What the exercise asks:
Copy out every line of the records in which "Tejada" can be found.

Stored records
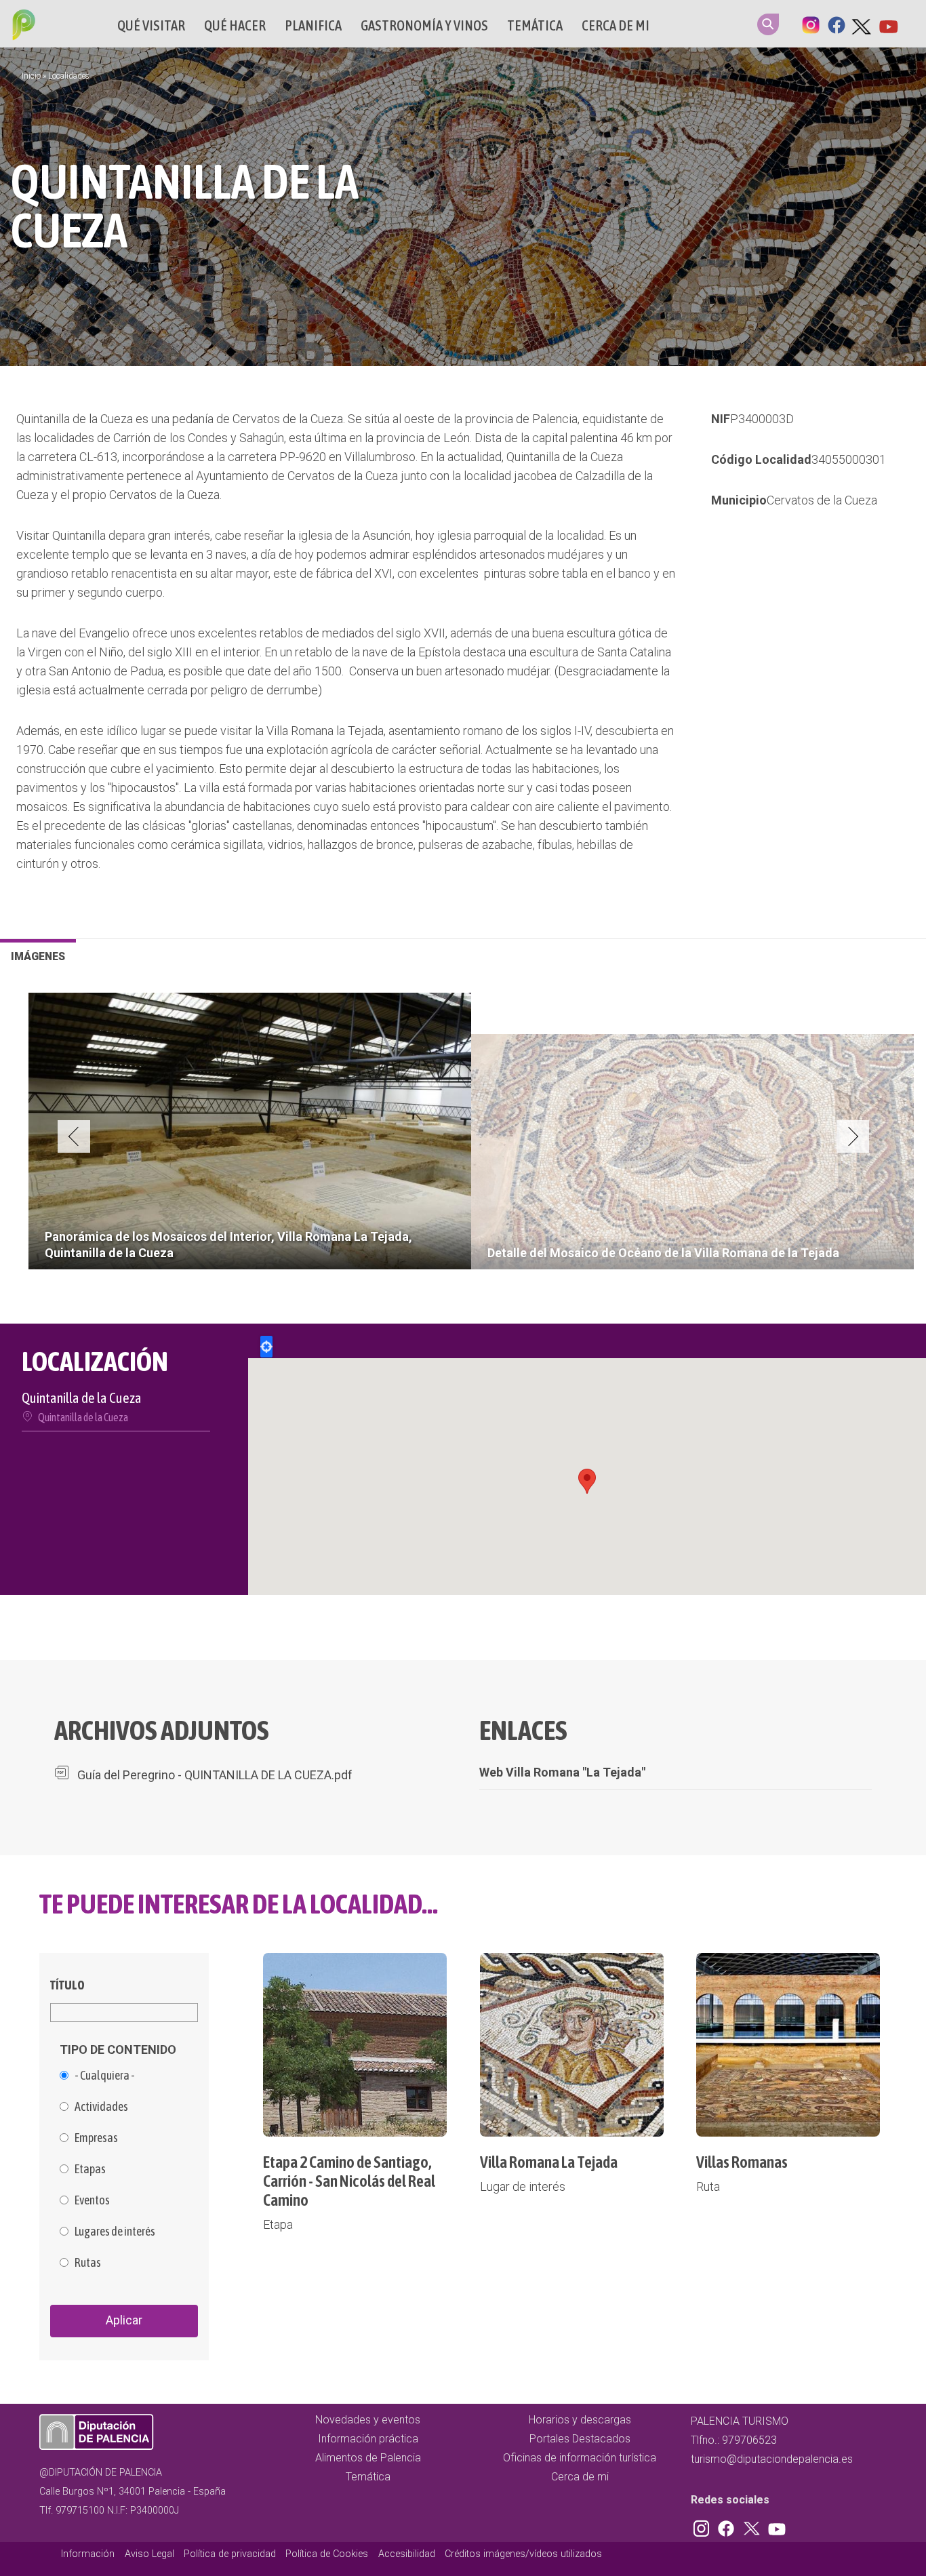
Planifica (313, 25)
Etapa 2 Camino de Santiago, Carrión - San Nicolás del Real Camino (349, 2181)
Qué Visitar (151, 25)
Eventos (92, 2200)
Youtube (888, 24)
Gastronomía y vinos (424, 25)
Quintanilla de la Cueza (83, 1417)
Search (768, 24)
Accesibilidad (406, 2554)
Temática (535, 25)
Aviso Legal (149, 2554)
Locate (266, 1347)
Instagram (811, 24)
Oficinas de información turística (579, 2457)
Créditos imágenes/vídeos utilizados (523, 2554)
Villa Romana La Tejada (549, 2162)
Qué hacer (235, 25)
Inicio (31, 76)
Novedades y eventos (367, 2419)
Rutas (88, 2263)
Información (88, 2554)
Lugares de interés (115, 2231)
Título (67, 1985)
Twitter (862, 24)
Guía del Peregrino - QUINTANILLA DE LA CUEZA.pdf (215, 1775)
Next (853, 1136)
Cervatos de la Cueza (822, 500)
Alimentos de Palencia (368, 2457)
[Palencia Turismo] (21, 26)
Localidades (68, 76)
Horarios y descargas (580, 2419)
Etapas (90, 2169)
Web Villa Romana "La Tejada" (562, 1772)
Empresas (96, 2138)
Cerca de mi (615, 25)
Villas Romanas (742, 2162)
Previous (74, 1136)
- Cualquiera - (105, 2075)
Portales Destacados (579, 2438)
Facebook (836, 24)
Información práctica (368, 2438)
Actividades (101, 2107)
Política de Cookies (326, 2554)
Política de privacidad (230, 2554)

Finished exercise:
Villa Romana La Tejada (549, 2162)
Web Villa Romana "La Tejada" (562, 1772)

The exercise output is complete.